## Ausgewählter Abschnitt:
Der Paradigmenwechsel im Rüstungssektor betrifft nicht nur Deutschland, sondern auch die europäische und globale Ebene: Die Dynamik von industriellem Angebot und militärischer Nachfrage hat sich schnell und wahrscheinlich nachhaltig verändert. Betrachtet man das klassische Produktionsdreieck Zeit-Qualität-Kosten, verschiebt sich der Schwerpunkt von Qualität und Kosten hin zum Faktor Zeit. Im Gegensatz zur Entwicklung in den Jahrzenten nach Ende des Kalten Kriegs ist in der Rüstungsindustrie nun rasches Wachstum erforderlich. 

Für die anstehende Transformation gilt eine Frist, die auch der Einschätzung von Bundesverteidigungsminister Boris Pistorius entspricht: Um gegen mögliche weitere Aggressionen Russlands gewappnet zu sein, muss Deutschland bis spätestens 2030 seinen Beitrag in der NATO leisten können.

Was ist Versorgungssicherheit?

Die wichtigste Aufgabe von Rüstungspolitik ist die Versorgung der Streitkräfte in Friedens- und Kriegszeiten. Versorgungssicherheit bedeutet, den langfristigen, ausreichenden und konstanten Fluss von Material und Dienstleistungen vom Rüstungssektor zu den Streitkräften zu gewährleisten. In Deutschland, wie in dem meisten anderen Ländern, wird dies nicht nur durch den Zugang zur nationalen, sondern auch zur internationalen Rüstungsindustrie erreicht.

## Datenauszug:
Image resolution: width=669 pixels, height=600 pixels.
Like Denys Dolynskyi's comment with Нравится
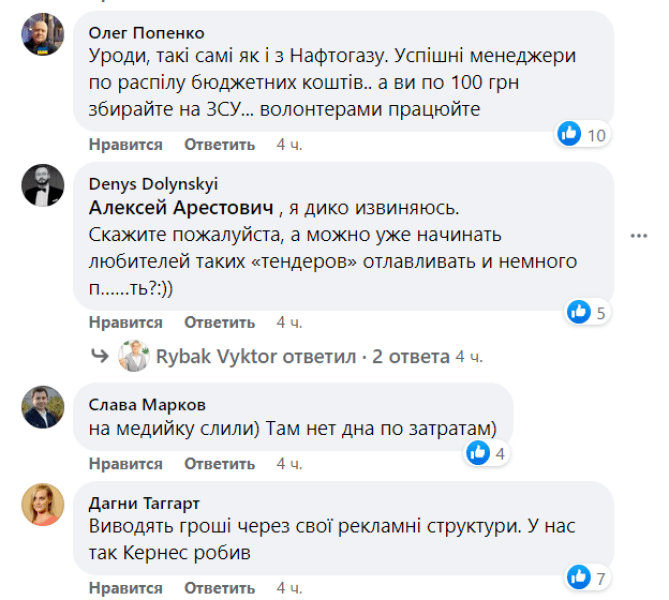tap(125, 322)
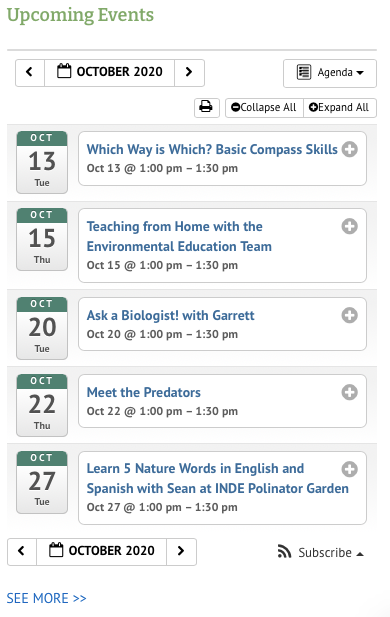This screenshot has height=617, width=390.
Task: Open the Agenda view dropdown
Action: [330, 73]
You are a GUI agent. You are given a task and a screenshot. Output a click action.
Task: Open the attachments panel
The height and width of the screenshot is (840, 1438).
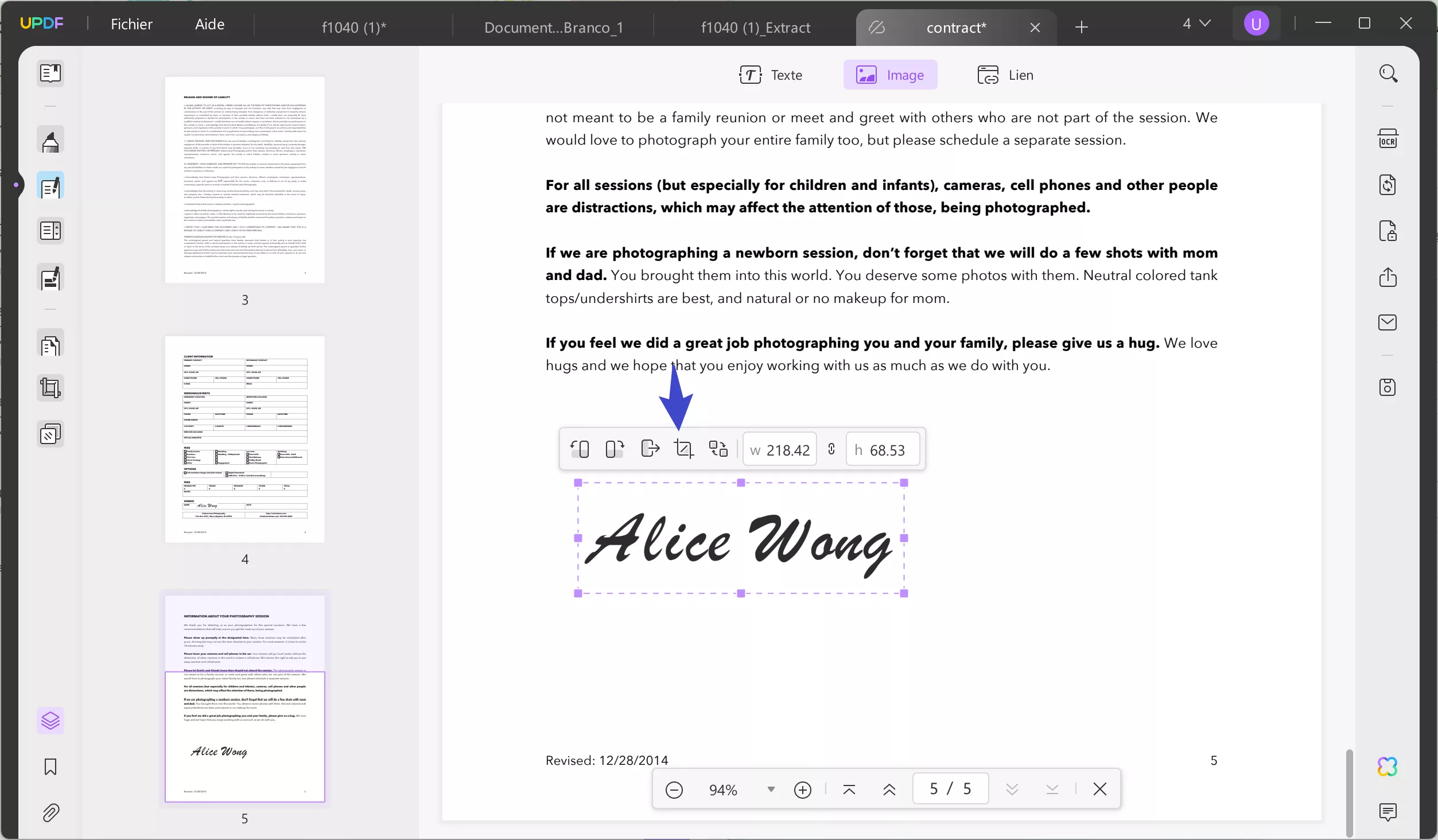click(x=50, y=813)
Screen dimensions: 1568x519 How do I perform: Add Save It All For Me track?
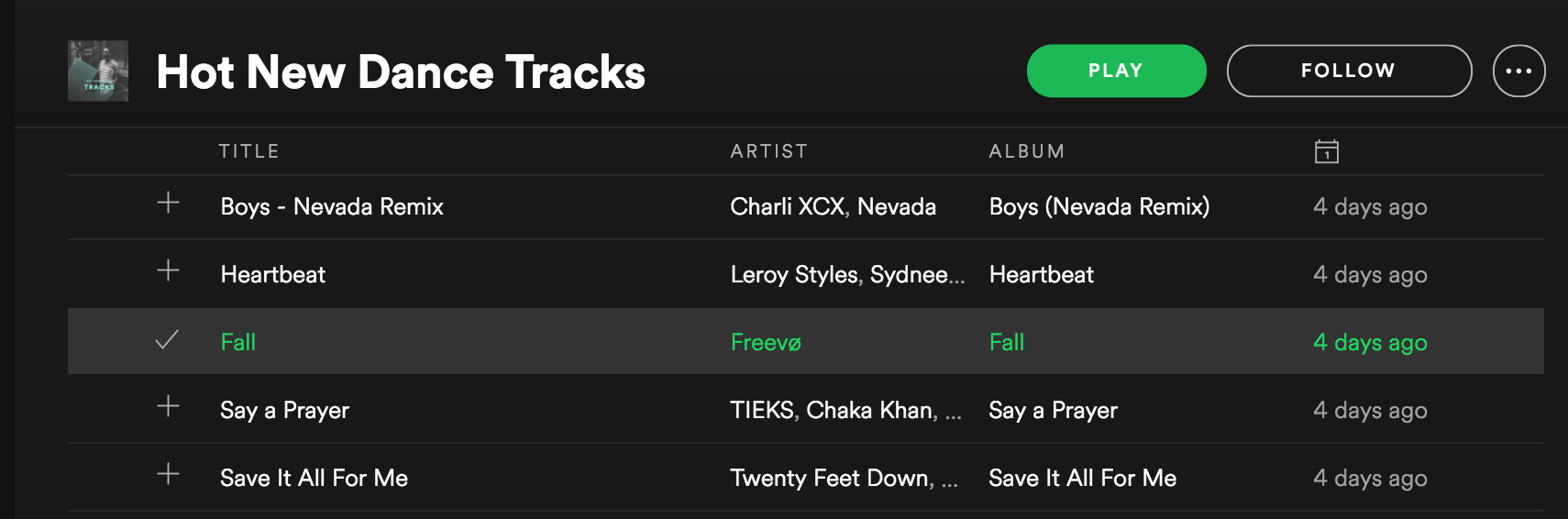click(x=168, y=474)
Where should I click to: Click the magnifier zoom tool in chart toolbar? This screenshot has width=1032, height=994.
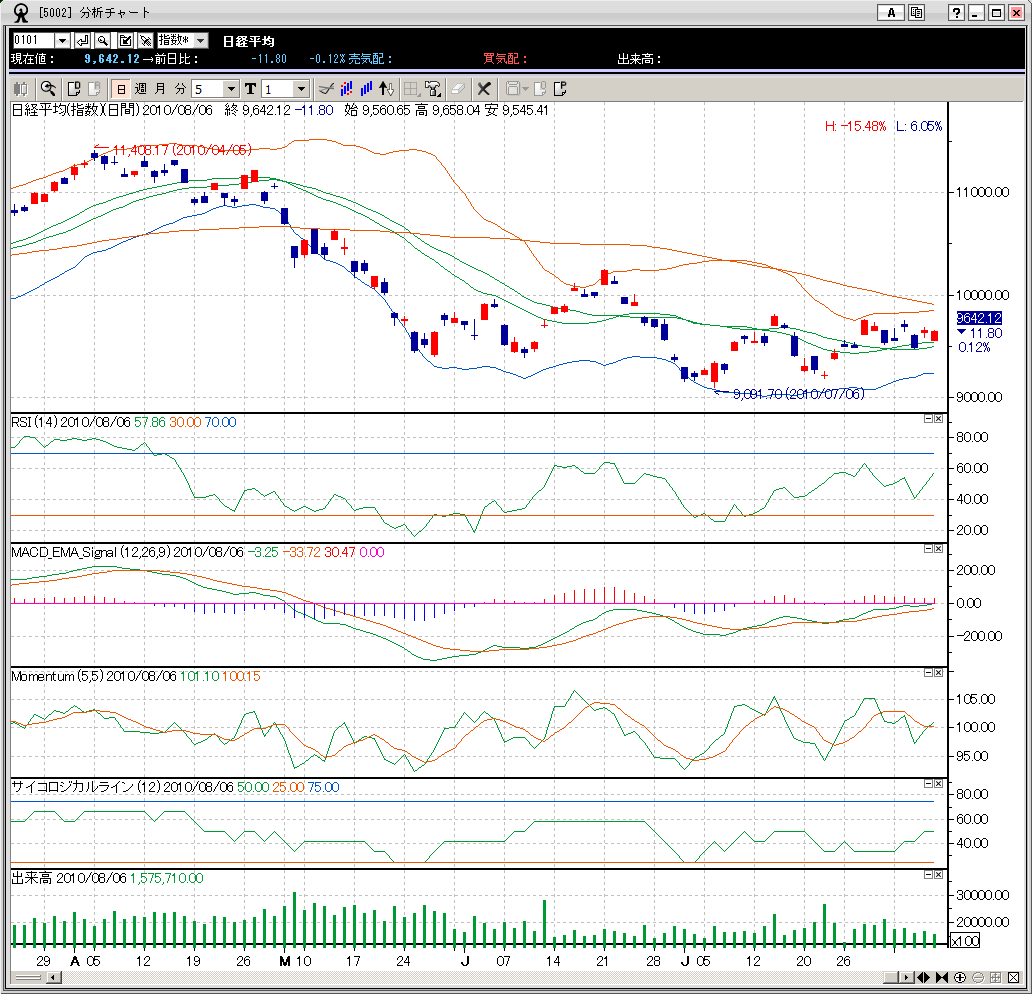[48, 89]
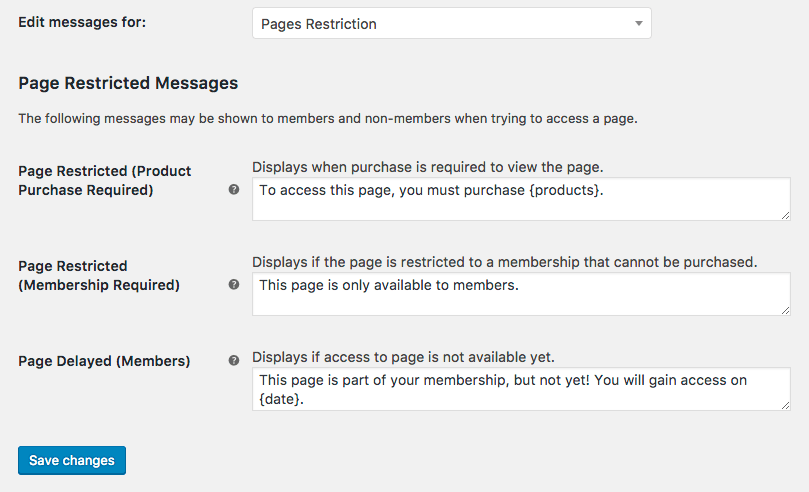Click the 'Edit messages for:' label

(x=82, y=21)
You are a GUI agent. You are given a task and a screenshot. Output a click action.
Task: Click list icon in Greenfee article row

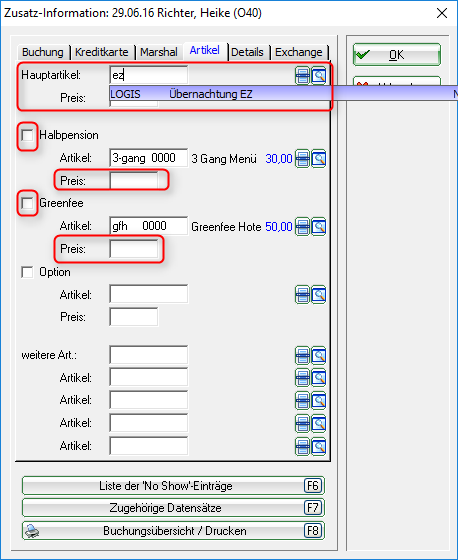302,226
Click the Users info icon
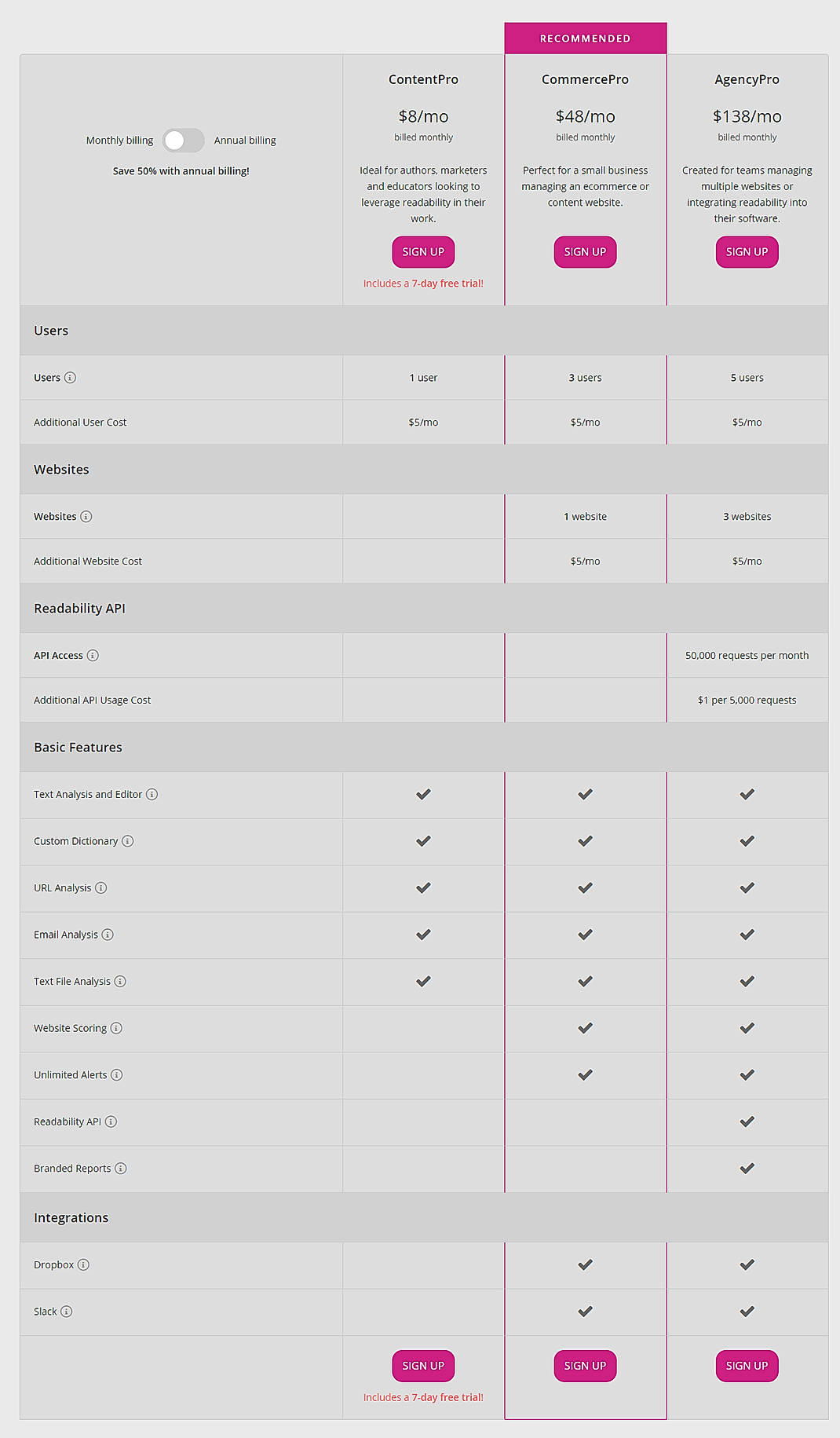 click(x=72, y=378)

## Aufgabenstellung:
Setze den Text über den Wandel im Rüstungssektor und die Versorgungssicherheit der Streitkräfte im Anschluss an seinen letzten Satz fort. Die Zeilen stammen aus einer anderen Quelle als der Text.

## Lösung:
Deutschlands fragile Rüstungsindustrie

Unter diesem Zeitdruck durchleben Staat und Industrie in Deutschland erhebliche Wachstumsschmerzen, die umso stärker ausfallen, je größer die aufzuholenden Defizite sind und je stärker sie auf eine Teilbranche konzentriert sind. Erschwert wird die industrielle Anpassung an die disruptiven Veränderungen durch staatliche Regelungen, die in friedlicheren Zeiten erlassen wurden, aber immer noch gelten: Einerseits ist der Staat gehalten, die Preise für Rüstungsgüter und -dienstleistungen am Markt ständig neu auszuhandeln, was die dauerhafte Sicherung der Versorgung behindert. Andererseits sind Rüstungsgüter politisch so sensibel, dass der Staat festgelegt hat, dass Waffen nicht einfach auf Halde produziert werden dürfen. Beide Regulierungen schränken die Möglichkeiten der Industrie ein, in Vorleistung zu gehen. Nach geltendem Recht schaffen nur Vertragsschlüsse die ökonomische und juristische Grundlage für eine Produktion, einschließlich der Vorinvestitionen.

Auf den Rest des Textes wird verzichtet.